Halloween in <i>Meet Me in St Louis</i>

Halloween in Meet Me in St Louis

For those of us who live in the Northwest, the weather has been as confused as the financial markets––chilly one day, overheated the next, and scary the day after that. Now the weather has settled down into the cool, brisk feel of autumn. Just cool enough in the morning to make you realize your t-shirt is not enough. And with that autumnal smell that tells you winter is on the way. Christopher Campbell at SproutBlog kindly is helping us get ready for sweaters and meat stews by offering his “10 Movie Scenes To Put You in an Autumn Mood.”

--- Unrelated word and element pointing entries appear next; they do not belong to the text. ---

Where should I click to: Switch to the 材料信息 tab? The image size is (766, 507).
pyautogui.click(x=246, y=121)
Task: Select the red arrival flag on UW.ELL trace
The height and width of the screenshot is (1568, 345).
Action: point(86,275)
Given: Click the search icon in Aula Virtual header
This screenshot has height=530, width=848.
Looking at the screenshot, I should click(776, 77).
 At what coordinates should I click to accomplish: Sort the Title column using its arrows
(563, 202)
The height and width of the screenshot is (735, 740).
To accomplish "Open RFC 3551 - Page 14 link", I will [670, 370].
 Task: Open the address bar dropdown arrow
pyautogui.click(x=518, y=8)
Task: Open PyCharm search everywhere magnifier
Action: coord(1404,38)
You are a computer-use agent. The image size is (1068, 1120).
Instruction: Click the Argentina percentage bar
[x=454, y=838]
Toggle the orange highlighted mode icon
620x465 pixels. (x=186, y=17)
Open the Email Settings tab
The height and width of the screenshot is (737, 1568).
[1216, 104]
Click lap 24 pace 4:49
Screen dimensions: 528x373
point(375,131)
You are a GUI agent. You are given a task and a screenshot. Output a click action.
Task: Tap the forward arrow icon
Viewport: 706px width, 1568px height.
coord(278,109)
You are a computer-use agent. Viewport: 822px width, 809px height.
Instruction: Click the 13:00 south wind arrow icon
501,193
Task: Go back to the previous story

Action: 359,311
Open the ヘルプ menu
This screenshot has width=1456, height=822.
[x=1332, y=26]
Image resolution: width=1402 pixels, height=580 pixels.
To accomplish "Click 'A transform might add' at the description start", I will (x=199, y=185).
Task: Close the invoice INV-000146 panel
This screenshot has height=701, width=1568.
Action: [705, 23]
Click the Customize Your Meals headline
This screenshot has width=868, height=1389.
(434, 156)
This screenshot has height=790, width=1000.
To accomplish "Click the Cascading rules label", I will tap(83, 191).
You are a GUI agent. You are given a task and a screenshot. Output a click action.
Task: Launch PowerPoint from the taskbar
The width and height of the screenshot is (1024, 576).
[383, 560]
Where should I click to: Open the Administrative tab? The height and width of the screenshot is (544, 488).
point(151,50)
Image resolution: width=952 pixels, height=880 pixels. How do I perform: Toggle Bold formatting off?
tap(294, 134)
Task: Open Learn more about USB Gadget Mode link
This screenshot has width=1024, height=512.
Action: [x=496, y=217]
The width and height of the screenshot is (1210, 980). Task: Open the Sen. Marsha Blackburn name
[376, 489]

Quite rightly the number 2 and 3 remember Douglas Sirk, whose cinematic style perfectly fit the changing of the seasons. Number two on the list is Todd Haynes’ scene from Far From Heaven [which is a Focus Feature as well] in which Cathy and Raymond walk among the falling leaves, which Campbell acknowledges “goes back to Douglas Sirk’s All That Heaven Allows opening. His 3rd choice is, of course, another Douglas Sirk film, Written on the Wind, whose intro sequence of Robert Stack speeding through the Texas landscape and its little cyclones of spinning leaves says all we need to know about the characters.

In addition to his excellent list there are two other films worth remembering. The lyrical, scary scene of Halloween from Meet Me in St Louis where the kids all in costumes surround a bon fire on the street. Director Vincente Minnelli, proving next to Sirk to be one of cinema’s great colorists, manages to evoke both the Norman Rockwell-esque pleasure of a neighborhood holiday and the terrifying, primordial forces that lurk beneath it. The other, while not specifically about the fall, is all about the spirit of the season––Robert Aldrich’s Autumn Leaves with Joan Crawford as a more than middle-aged woman who finds happiness with a man whom she soon learns belongs in an institution. A creepy, sensational tale as only Crawford and Aldrich can deliver with that wonderfu spiraling sentimental song “Autumn Leaves." In fact the film's name was changed to take advantage of the song's popularity.